[Short exercise]: Copy the listing below character for character, keeping every line as it appears.

[Listed records]:
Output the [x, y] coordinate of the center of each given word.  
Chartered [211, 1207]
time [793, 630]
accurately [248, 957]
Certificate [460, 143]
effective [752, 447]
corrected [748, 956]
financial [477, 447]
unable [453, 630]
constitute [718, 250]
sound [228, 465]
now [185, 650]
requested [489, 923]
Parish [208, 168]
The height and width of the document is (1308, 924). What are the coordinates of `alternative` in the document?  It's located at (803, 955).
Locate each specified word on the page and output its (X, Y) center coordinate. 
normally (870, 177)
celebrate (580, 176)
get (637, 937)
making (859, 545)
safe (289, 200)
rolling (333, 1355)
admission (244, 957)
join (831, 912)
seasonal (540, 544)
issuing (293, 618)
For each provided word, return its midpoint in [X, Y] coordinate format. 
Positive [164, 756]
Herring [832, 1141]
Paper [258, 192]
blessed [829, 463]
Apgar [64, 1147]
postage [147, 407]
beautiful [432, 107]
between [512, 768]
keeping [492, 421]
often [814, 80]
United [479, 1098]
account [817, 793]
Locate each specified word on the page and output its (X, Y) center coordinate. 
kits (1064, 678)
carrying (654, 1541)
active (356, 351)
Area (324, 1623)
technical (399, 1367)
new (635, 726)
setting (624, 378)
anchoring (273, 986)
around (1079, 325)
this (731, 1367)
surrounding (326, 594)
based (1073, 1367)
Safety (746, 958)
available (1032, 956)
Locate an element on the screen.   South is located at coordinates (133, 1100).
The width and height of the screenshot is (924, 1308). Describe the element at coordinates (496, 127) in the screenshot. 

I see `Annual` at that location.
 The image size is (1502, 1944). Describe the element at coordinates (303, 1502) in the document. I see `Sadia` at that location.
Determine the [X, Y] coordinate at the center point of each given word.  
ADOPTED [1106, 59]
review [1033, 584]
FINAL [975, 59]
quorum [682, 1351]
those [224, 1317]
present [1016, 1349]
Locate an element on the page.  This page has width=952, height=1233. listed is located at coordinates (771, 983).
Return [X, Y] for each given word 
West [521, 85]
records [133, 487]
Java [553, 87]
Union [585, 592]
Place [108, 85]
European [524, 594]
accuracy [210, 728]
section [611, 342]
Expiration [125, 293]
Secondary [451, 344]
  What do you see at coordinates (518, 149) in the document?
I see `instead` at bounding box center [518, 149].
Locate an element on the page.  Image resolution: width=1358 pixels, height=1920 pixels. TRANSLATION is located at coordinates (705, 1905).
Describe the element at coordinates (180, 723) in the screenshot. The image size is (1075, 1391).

[Response to the task]:
Output the [x, y] coordinate of the center of each given word.  
Chartered [211, 1207]
time [793, 630]
accurately [248, 957]
Certificate [460, 143]
effective [752, 447]
corrected [748, 956]
financial [477, 447]
unable [453, 630]
constitute [718, 250]
sound [228, 465]
now [185, 650]
requested [489, 923]
Parish [208, 168]
The height and width of the document is (1308, 924). What are the coordinates of `alternative` in the document?  It's located at (803, 955).
Locate each specified word on the page and output its (X, Y) center coordinate. 
normally (870, 177)
celebrate (580, 176)
get (637, 937)
making (859, 545)
safe (289, 200)
rolling (333, 1355)
admission (244, 957)
join (831, 912)
seasonal (540, 544)
issuing (293, 618)
For each provided word, return its midpoint in [X, Y] coordinate format. 
Positive [164, 756]
Herring [832, 1141]
Paper [258, 192]
blessed [829, 463]
Apgar [64, 1147]
postage [147, 407]
beautiful [432, 107]
between [512, 768]
keeping [492, 421]
often [814, 80]
United [479, 1098]
account [817, 793]
Locate each specified word on the page and output its (X, Y) center coordinate. 
kits (1064, 678)
carrying (654, 1541)
active (356, 351)
Area (324, 1623)
technical (399, 1367)
new (635, 726)
setting (624, 378)
anchoring (273, 986)
around (1079, 325)
this (731, 1367)
surrounding (326, 594)
based (1073, 1367)
Safety (746, 958)
available (1032, 956)
Locate an element on the screen.   South is located at coordinates (133, 1100).
The width and height of the screenshot is (924, 1308). Describe the element at coordinates (496, 127) in the screenshot. 

I see `Annual` at that location.
 The image size is (1502, 1944). Describe the element at coordinates (303, 1502) in the document. I see `Sadia` at that location.
Determine the [X, Y] coordinate at the center point of each given word.  
ADOPTED [1106, 59]
review [1033, 584]
FINAL [975, 59]
quorum [682, 1351]
those [224, 1317]
present [1016, 1349]
Locate an element on the page.  This page has width=952, height=1233. listed is located at coordinates (771, 983).
Return [X, Y] for each given word 
West [521, 85]
records [133, 487]
Java [553, 87]
Union [585, 592]
Place [108, 85]
European [524, 594]
accuracy [210, 728]
section [611, 342]
Expiration [125, 293]
Secondary [451, 344]
  What do you see at coordinates (518, 149) in the document?
I see `instead` at bounding box center [518, 149].
Locate an element on the page.  Image resolution: width=1358 pixels, height=1920 pixels. TRANSLATION is located at coordinates (705, 1905).
Describe the element at coordinates (180, 723) in the screenshot. The image size is (1075, 1391).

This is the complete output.